> **WRITTEN TASK**
Rewrite all of the lines below, replacing "screenshot" with "screen image" and changing nothing else. Omit the pictures from your version.

Stored data:

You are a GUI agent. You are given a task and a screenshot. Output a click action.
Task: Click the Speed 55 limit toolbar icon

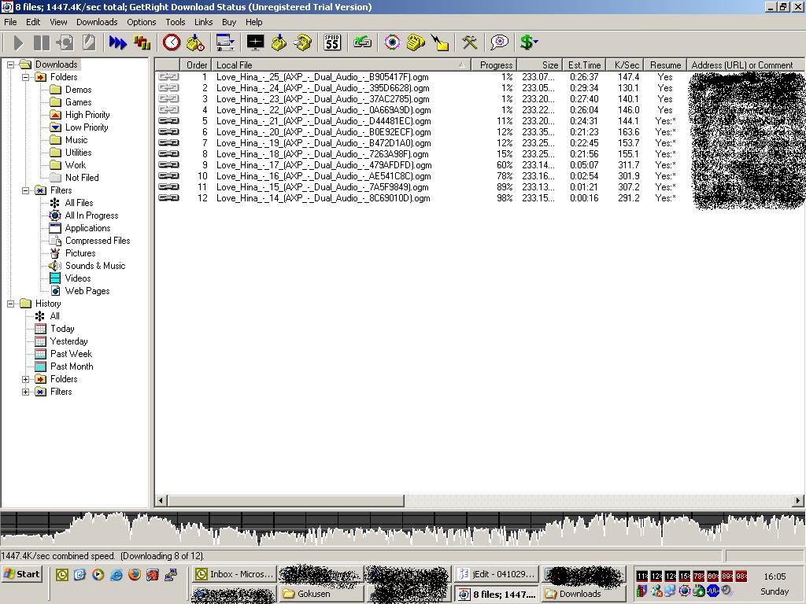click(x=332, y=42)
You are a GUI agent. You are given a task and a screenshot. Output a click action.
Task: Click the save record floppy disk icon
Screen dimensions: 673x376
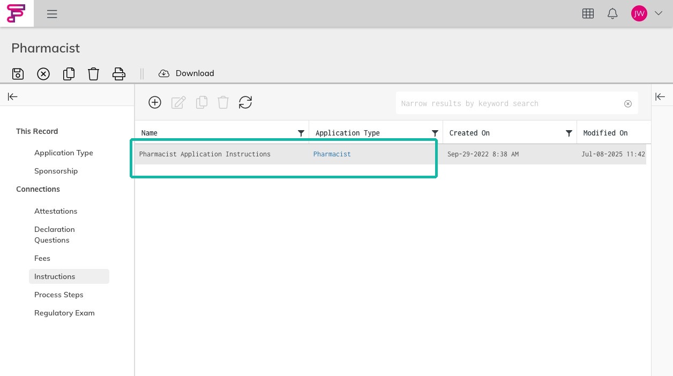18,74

> **EXERCISE OUTPUT**
You are a GUI agent. You are given a task and a screen image. Output a click action.
Task: Click the Speed 55 limit toolbar icon

click(x=332, y=42)
You are a GUI agent. You are given a task and a screen image. Output a click action.
Task: Click the save record floppy disk icon
Screen dimensions: 673x376
18,74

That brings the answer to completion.